Globe and Mail: Pollsters finally call an election correctlyOctober 9, 2013
Globe and Mail Wednesday, Oct. 09 2013, 9:32 AM EDT
After the disasters in British Columbia and Alberta, the polling industry needed a good result in last night’s provincial election in Nova Scotia. For the most part, they got it.
The stakes were high in Tuesday’s vote not only for the politicians whose jobs were at risk and the hopeful candidates who dreamed of sitting in the Legislative Assembly, but also for the pollsters who had a reputation to rehabilitate. It came as no surprise, then, that a small province like Nova Scotia had three polling firms conducting daily tracking polls by the end of the campaign. Per capita, the amount of polling in Nova Scotia produced for public consumption was more than four times that of the 2011 federal election.
The extra effort was rewarded. These polls accurately depicted the race in that they pegged Stephen McNeil’s Liberals as enjoying a wide, roughly 20-point lead over Darrell Dexter’s New Democrats, and that the Progressive Conservatives of Jamie Baillie were nipping at Mr. Dexter’s heels for the job of Official Opposition.
A simple average of the final polls from the Corporate Research Associates, Abacus Data, and Forum Research gave the Liberals 47 per cent of the vote, the NDP 27 per cent, the Tories 24 per cent, and the Greens 2 per cent. The actual result (45.5 per cent for the Liberals, 26.9 per cent for the NDP, 26.4 per cent for the PCs, and 0.9 per cent for the Greens, at press time) was hardly different.
The daily tracking poll conducted by Abacus Data for the Sun News Network, which was conducted with live interviewers, was the strongest performer of the night. The final result of their tracking poll, gathered between Oct. 3-6 and surveying some 400 decided and leaning voters, was closer than the last polls from CRA and Forum Research. Abacus Data pegged the Liberals at 46 per cent to 28 per cent for the PCs, 24 per cent for the NDP, and 1 per cent for the Greens, meaning that the firm accumulated a total error of 5.1 points (1.3 per party). All results were within the margin of error of the poll.

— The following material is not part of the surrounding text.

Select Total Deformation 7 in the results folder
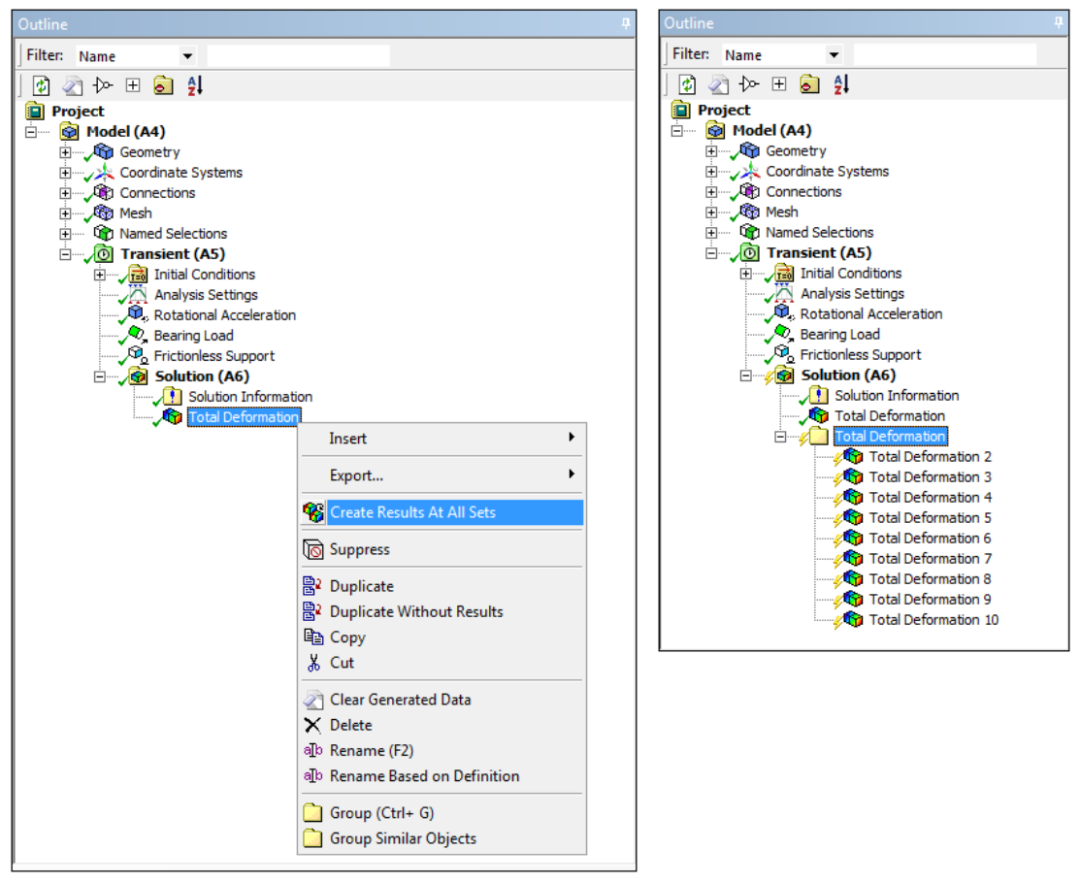Viewport: 1080px width, 883px height. pyautogui.click(x=929, y=559)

Interestingly, Abacus also calculated the voting intentions of likely voters. That polling firms did not do so in British Columbia has been identified as one of the main factors contributing to the miss there. This estimate by Abacus Data was even closer to the mark: 46 per cent for the Liberals, 27 per cent for the Tories, and 26 per cent for the NDP, for a total error of just 2.1 points (0.5 per party) – a remarkable performance.